49.5k Views Asked by At

I understand how to define conditional expectation and how to prove that it exists.

Further, I think I understand what conditional expectation means intuitively. I can also prove the tower property, that is if $X$ and $Y$ are random variables (or $Y$ a $\sigma$-field) then we have that

$$\mathbb E[X] = \mathbb{E}[\mathbb E [X | Y]].$$

My question is: What is the intuitive meaning of this? It seems quite puzzling to me.

(I could find similar questions but not this one.)

3

There are 3 best solutions below

3
On BEST ANSWER

For simple discrete situations from which one obtains most basic intuitions, the meaning is clear.

I have a large bag of biased coins.
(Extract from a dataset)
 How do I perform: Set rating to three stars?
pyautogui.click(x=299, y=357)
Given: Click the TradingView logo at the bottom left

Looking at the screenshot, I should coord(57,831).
Suppose that half of them favour heads, probability of head $0.7$. Two-fifths of them favour heads, probability of head $0.8$. And the rest favour heads, probability of head $0.9$.

Pick a coin at random, toss it, say once. To find the expected number of heads, calculate the expectations, given the various biasing possibilities. Then average the answers, taking into consideration the proportions of the various types of coin.
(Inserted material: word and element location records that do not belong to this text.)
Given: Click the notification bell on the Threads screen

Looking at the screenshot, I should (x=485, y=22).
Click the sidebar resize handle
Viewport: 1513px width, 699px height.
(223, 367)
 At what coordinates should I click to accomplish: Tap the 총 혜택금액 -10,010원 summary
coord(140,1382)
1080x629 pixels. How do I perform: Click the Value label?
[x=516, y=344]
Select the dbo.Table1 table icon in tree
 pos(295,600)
It is intuitively clear that this formal procedure "should" give about the same answer as the highly informal process of say repeating the experiment $1000$ times, and dividing by $1000$. For if we do that, in about $500$ cases we will get the first type of coin, and out of these $500$ we will get about $350$ heads, and so on. The informal arithmetic mirrors exactly the more formal process described in the preceding paragraph.
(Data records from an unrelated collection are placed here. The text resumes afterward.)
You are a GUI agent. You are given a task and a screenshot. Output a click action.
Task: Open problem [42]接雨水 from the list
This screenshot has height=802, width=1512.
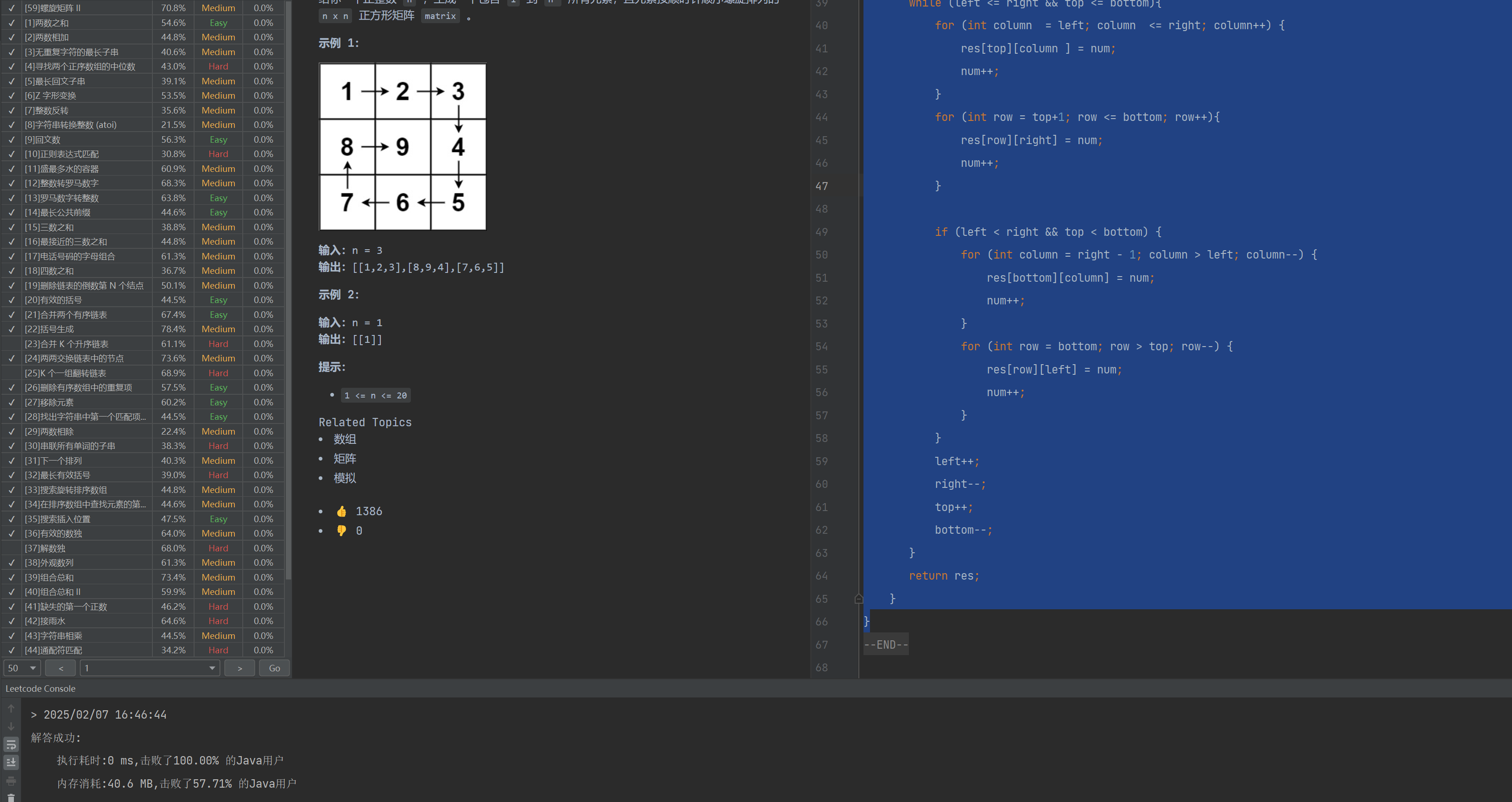[44, 621]
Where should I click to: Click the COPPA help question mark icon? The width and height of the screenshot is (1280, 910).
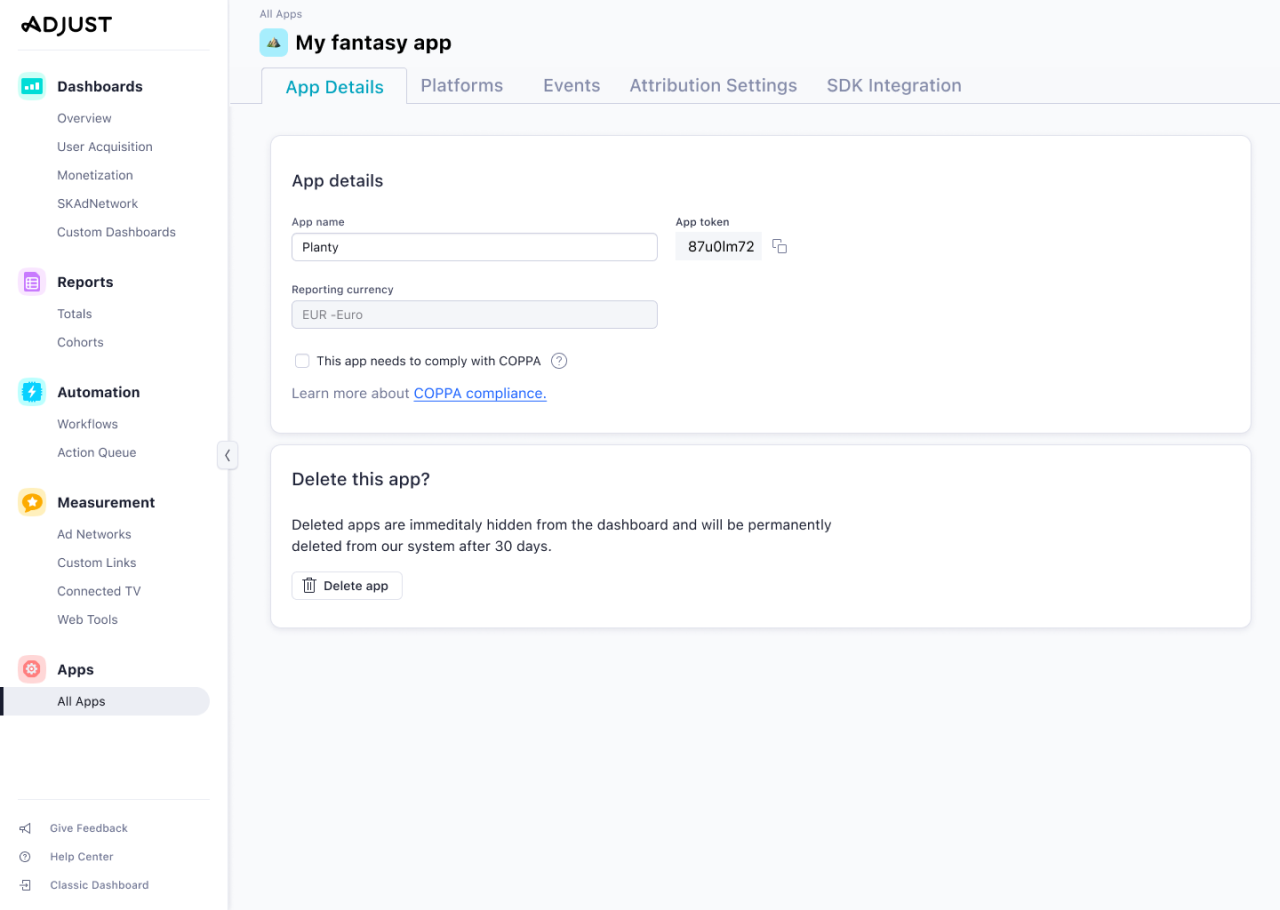pyautogui.click(x=559, y=360)
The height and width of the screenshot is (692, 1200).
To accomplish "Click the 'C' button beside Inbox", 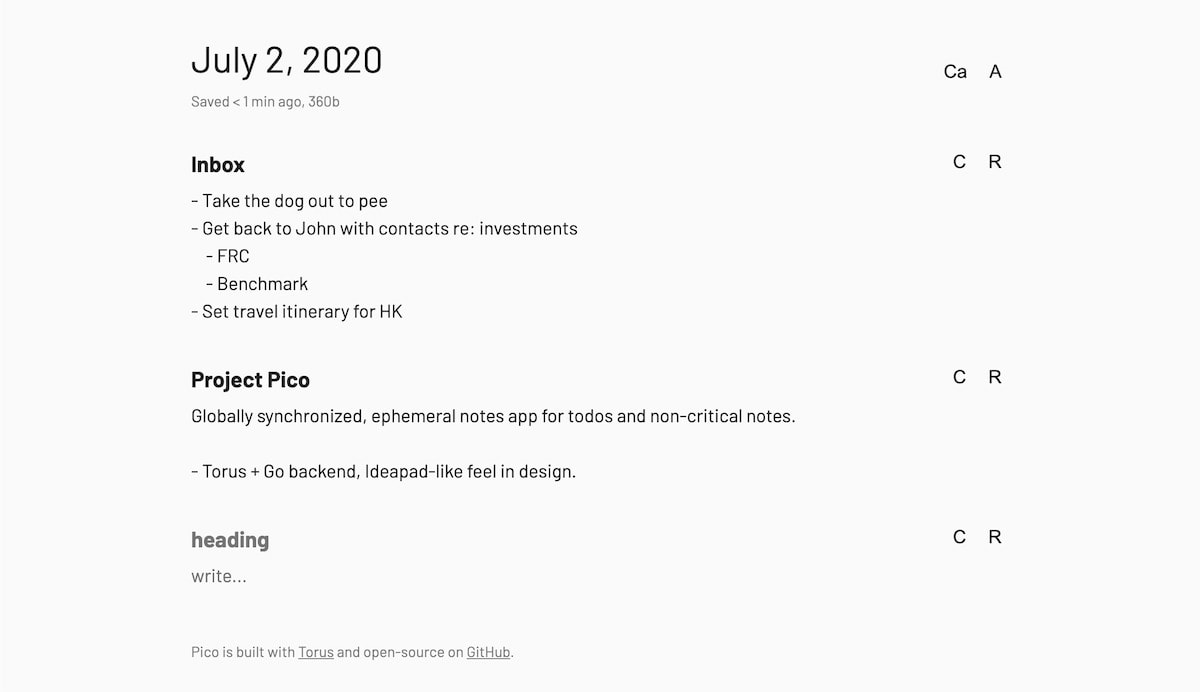I will point(959,162).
If it is more persuasive, we can imagine tossing the chosen coin $12$ times.

6
On

First, recall that in $E[X|Y]$ we are taking the expectation with respect to $X$, and so it can be written as $E[X|Y]=E_X[X|Y]=g(Y)$ . Because it's a function of $Y$, it's a random variable, and hence we can take its expectation (with respect to $Y$ now). So the double expectation should be read as $E_Y[E_X[X|Y]]$.

About the intuitive meaning, there are several approaches. I like to think of the expectation as a kind of predictor/guess (indeed, it's the predictor that minimizes the mean squared error).

Suppose for example that $X, Y$ are two (positively) correlated variables, say the weigth and height of persons from a given population. The expectation of the weight $E(X)$ would be my best guess of the weight of a unknown person: I'd bet for this value, if not given more data (my uninformed bet is constant). Instead, if I know the height, I'd bet for $E(X | Y)$ : that means that for different persons I'd bet a diferent value, and my informed bet would not be constant: sometimes I'd bet more that the "uninformed bet" $E(X)$ (for tall persons) , sometime less. The natural question arises, can I say something about my informed bet in average? Well, the tower property answers: In average, you'll bet the same.


Added : I agree (ten years later) with @Did 's comment below. My notation here is misleading, an expectation is defined in itself, it makes little or no sense to specify "with respect to $Y$". In my answer here I try to clarify this, and reconcile this fact with the (many) examples where one qualifies (subscripts) the expectation (with respect of ...).

0
On

The expected value of $X$ is still the expected value of $X$ when you take into account the possible values of $Y$.